Intervention 2: Conversations at Relapse or Poor Prognosis
When a child’s cancer has relapsed or is refractory, or incurable (Figure 1, Intervention 2), the parents involved in PAGIC, who had lost their child, requested straightforward, honest medical information about the prognosis, even when grim.17,18 Physicians should assess what level of information parents desire and empower them to make informed decisions, including their child when possible. Training programs designed to teach physicians and nurses strategies for initiating and continuing palliative care and end-of-life conversations with families may improve the quality of these conversations.19
Intervention 3: Introduction of Options
If families are to be offered enrollment on a Phase I trial (Figure 1, Intervention 3), clinicians should strive to allow appropriate hope20 even though the likelihood of survival is low, the child may receive other benefits from trial participation, such as improvement of symptoms and quality of life. Altruism is another motivation for study participation, as is hope for direct or indirect benefit to their child. For the parent, the enrollment decision is a “head versus heart” struggle. The head knows that survival is unlikely, but the heart needs to believe there is hope. Allowing families to openly discuss their fears and hopes, and involving supportive services, such as psychology, palliative care, and spiritual care can help in this process. It should be clarified to parents that palliative care is not hospice care. Palliative care is care given by a team of experts to improve the quality of life of patients with a serious illness such as cancer and focuses on symptom management and decision-making as well as related psychological, social, and spiritual problems.21
Families are interested in researching treatments and want to know about all available trials and treatment options and when they will become available. At this time parents often have fears not directly related to the study drug, but study participation. Fears of getting “kicked off” of a trial (for using supplements or other complementary therapies) or of becoming ineligible for a trial were emphasized to a surprising extent in the PAGIC meeting and should be addressed, when applicable. Clinicians can help families process their options by openly answering their questions and discussing the risks and benefits of the various options. Allow enough time for patients and families to discuss their options and let them know that they need not decide “right now.” Clinicians should address parents’ fear that unless they make a rapid decision they risk losing their child’s “spot” in a trial. It may be important to reiterate that not only can they take time to make the decision after the ICC, but if they later feel uncertain they may withdraw from the trial at any time.
At present there are approximately 21 pediatric oncology centers that conduct Phase I clinical trials, some with dedicated Phase I teams.22 If there is a change in the primary oncologist, especially when the family transfers to a different treatment center, clinicians should be mindful that their help is needed to facilitate the transition and should facilitate a warm handoff. In a warm hand off the current clinician verbally communicates with the receiving clinician and personalizes the transition rather than communicating electronically.23 It is important to families that continuity with the primary oncologist is maintained while trust is being established with the new oncologist or center.

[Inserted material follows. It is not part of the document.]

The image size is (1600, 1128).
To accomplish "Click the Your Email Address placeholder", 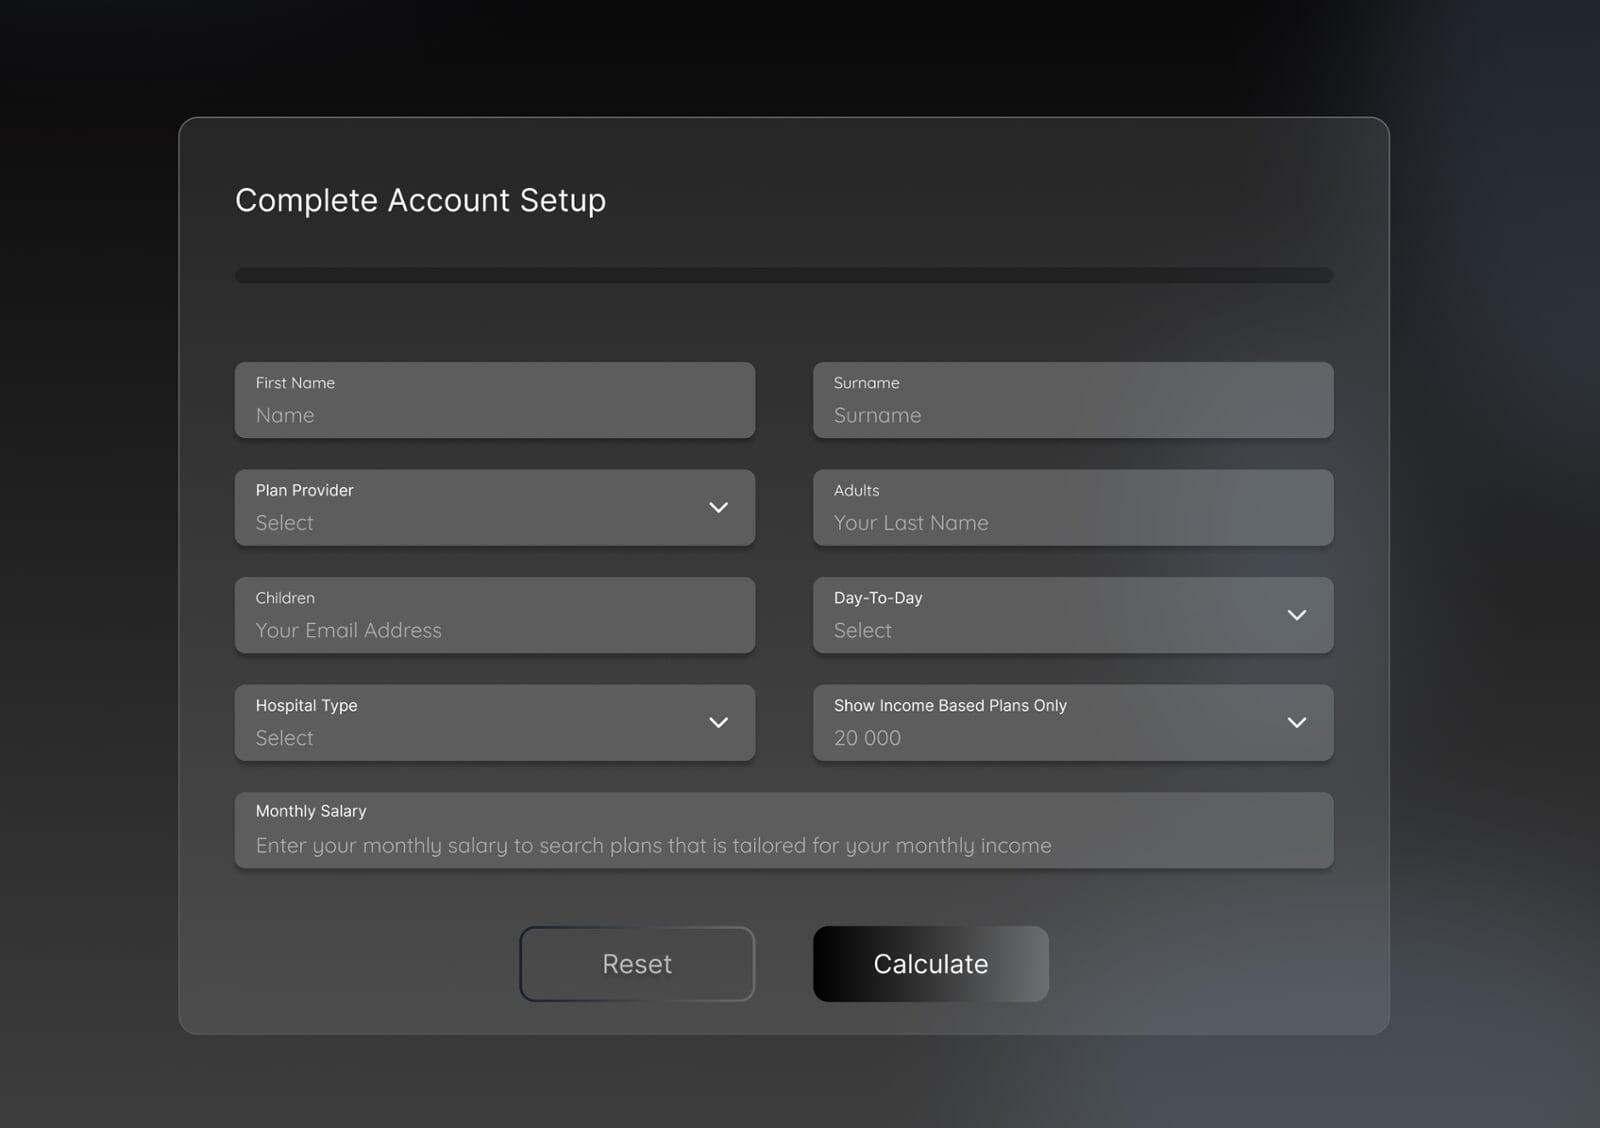I will (x=348, y=631).
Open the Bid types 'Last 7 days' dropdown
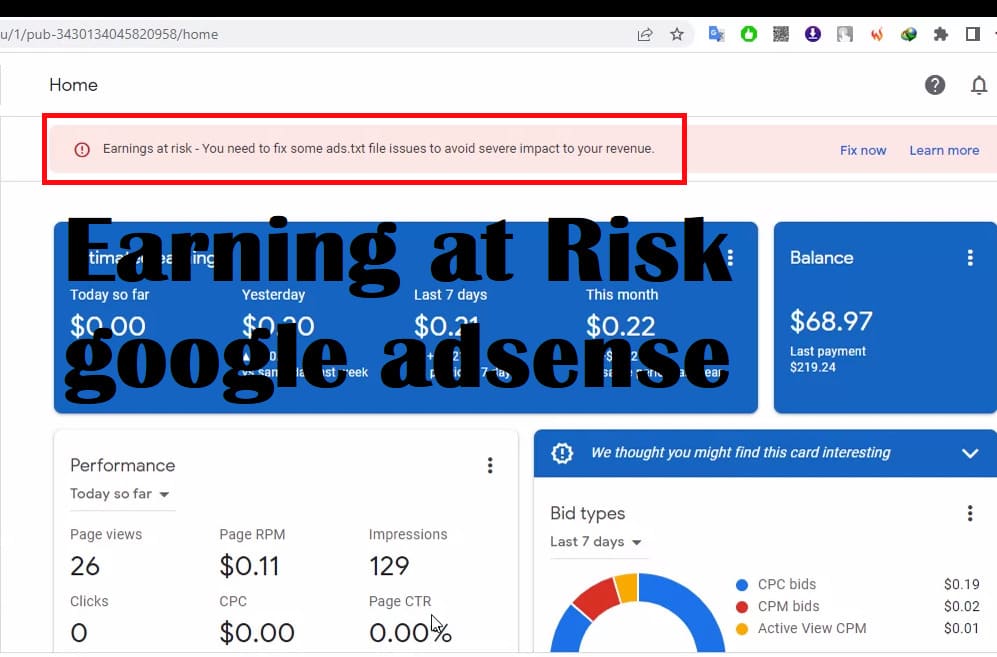Viewport: 997px width, 657px height. click(x=596, y=542)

Intervention 4: Phase I Informed Consent Conversations
The Phase I ICC (Figure 1, Intervention 4) should be informative and delivered with sensitivity; whenever possible, it should work to build a partnership with the family.23–26 Families have identified model clinician behaviors that are helpful during difficult conversations, including empathy, physical presence (eye contact, engaged body language), repetition of information at multiple time points, and an ongoing invitation to ask questions. Families are also interested in information about the experience of other children enrolled on the trial and wish to receive regular study updates should they enroll. Importantly, families want clinicians to make a recommendation and to help guide their decision. As clinicians have expertise and experience that families do not have, it is not paternalistic to offer direction to those who are struggling with a life-altering decision.13
Given the large amount of information that must be discussed in a Phase I ICC, it is important to re-evaluate the manner in which families receive the logistical information about the trial, including risks and benefits. One key to improving the quality of the ICC is to increase parental understanding of the purpose of the study. Our previous research on informed consent for Phase III trials supported the use of a consent process model that is multi-staged, so that it can cover key scientific topics before introducing trial-specific details. We propose that a simple Phase I fact sheet, written in simple lay terms, be provided to all families (in their native language) who will be offered enrollment in a Phase I trial. As one parent suggested, “I think it should be presented at an 8th grade level, because then everyone should be able to understand it.”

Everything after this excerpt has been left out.